女優、歌手、タレント・松島トモ子(78)撮影/廣瀬靖士
女優、歌手、タレント・松島トモ子(78)撮影/廣瀬靖士

 キッチンのゴミ箱の中のバナナの皮に、そう声をかけたのは、女優にして歌手、タレントの松島トモ子(78)だ。

 さかのぼること3年前の2021年10月、レビー小体型認知症を患っていた母・志奈枝さんを5年間の自宅介護ののち失った。最愛の母を見送って昨年から、齢77歳にして初めての一人暮らし。

 わずか4歳で芸能界デビュー。以来、大勢の大人たちに囲まれて生きてきた。

 家に帰れば、家事全般はすべてお手伝いさんがやってくれる。何より“一卵性母子”と呼ばれた志奈枝さんが影のように付き添い、仕事から生活までを献身的にサポートしてくれていた。家事は今でも週5回、お手伝いさんが担ってくれている。不自由なことは、まったくない。 

 だが、バナナを食べてゴミ箱に皮を捨てれば、お手伝いさんが収集に出してくれるまで、皮はずっとそのままだ。ゴミ箱の中なんぞ、覗いたこともなかったこの人には、それがたまらなくおかしい。
________
依頼事項:
#1 松島トモ子さんについての提示文で、彼女の肩書きとして挙げられている職業をすべて書き出してください。
#2 松島トモ子さんの一人暮らしを描いた提示文を、最後の文の後から書き継いでください。
資料の各行は、提示文とは関係がありません。

提供資料:
________
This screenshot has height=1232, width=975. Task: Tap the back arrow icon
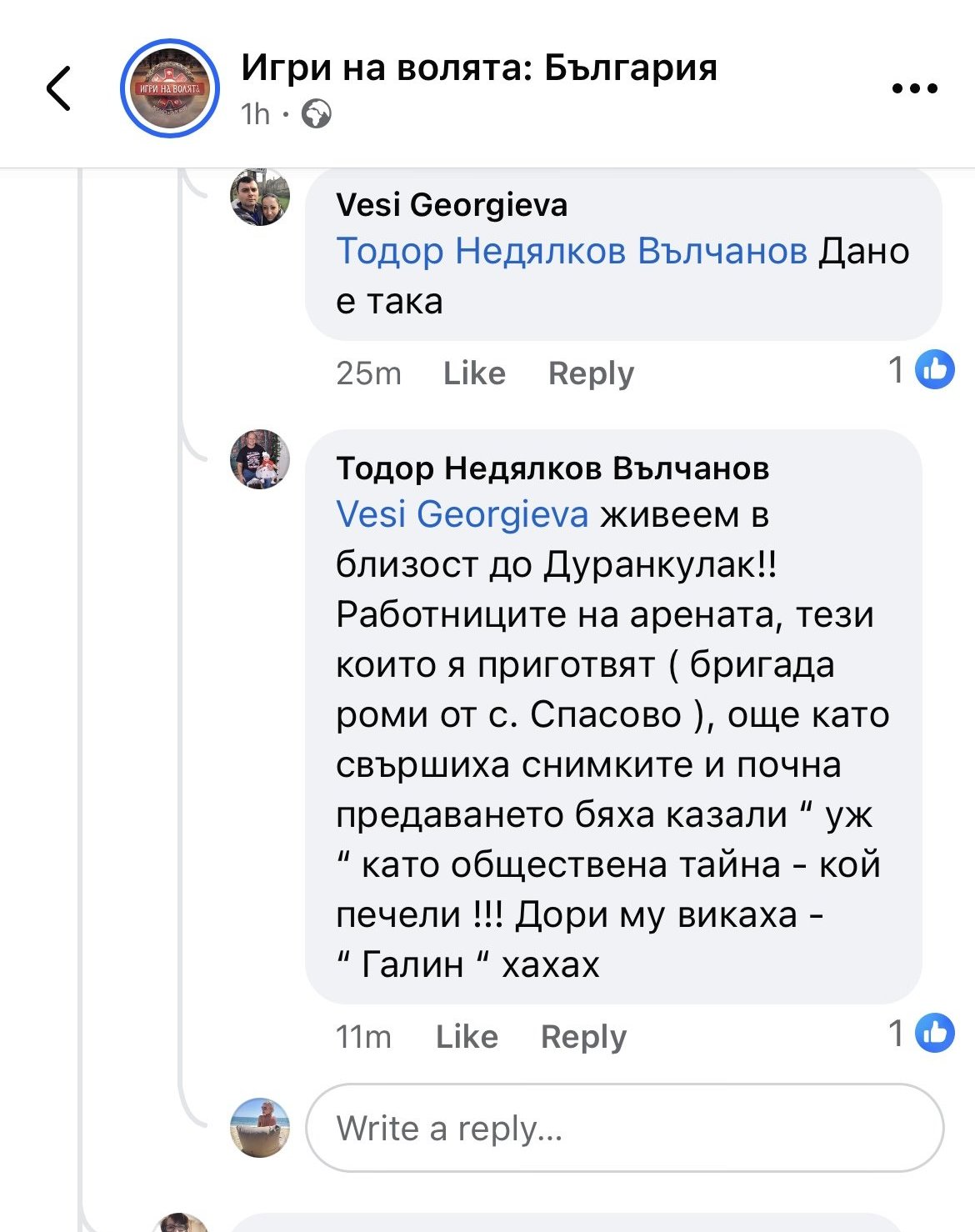(59, 88)
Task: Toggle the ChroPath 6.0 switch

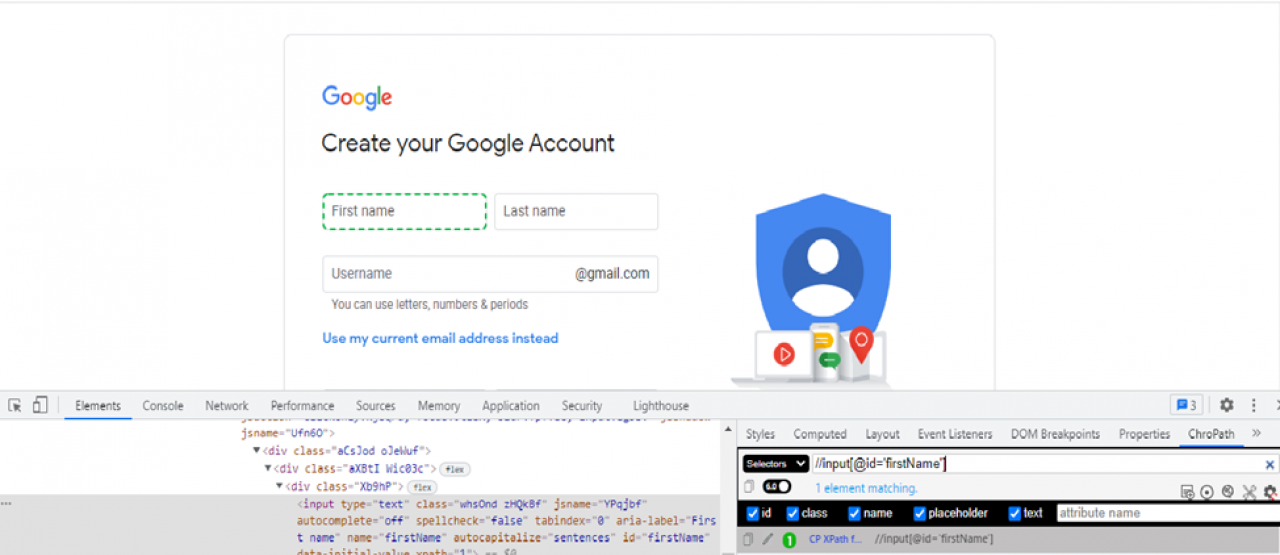Action: click(777, 487)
________
回答:
#1 女優、歌手、タレント

#2
「“あなた(バナナの皮)は私が捨てに行かないとダメなんですか?”そう声に出して会話してしまうの(笑)」

 浅草寺の豆まきに共にゲストとして招かれ、以来一緒に食事に行く仲の“お兄ちゃん”こと陸上競技指導者の瀬古利彦さんがこの人を評してこう言う。

「上品で独特の雰囲気がある人なんだけど、ふわふわとして何をしゃべり出すかわからない。目がものすごく大きいからかなあ、ちょっと宇宙人みたいなところがある人ですよ(笑)」

 その“宇宙人”が、大きな目を輝かせながらこんなふうに言う。

「一人暮らしって、やってみるとおもしろい。だって初めてやることばかりだから」

 もう数十年の付き合いで、松島のコンサートの演出を務める室町あかねさんが、

「家事は一切しなかったから、包丁をどこで買うか、どう使うかも知らなかった人。引っ越して大変だろうとカップ麺を持参したときには、“お湯は沸かせる?”と尋ねたほど。“沸かせるわよ!”との返事が来ましたけどね(笑)。

 お高くとまったところなんてまったくない人ですけれど、今どきでいうタレントじゃなくてスター。大河内傳次郎とか、俳優・女優が雲の上の存在だった時代の“昭和の大スター”として生きてきた人なんです」

 昭和の大スターには最近の風呂だって新鮮だ。

「お風呂がしゃべるということも初めて知ったの。

 女性の声で“もうすぐお風呂が沸きます”“お風呂が沸きました”って言うでしょ?  だから“わかってる! もう、うるさ~い”って。そうやってお風呂としゃべっているんです(笑)。そうした小さなことを楽しんじゃうのが、一人暮らしのコツかしらね」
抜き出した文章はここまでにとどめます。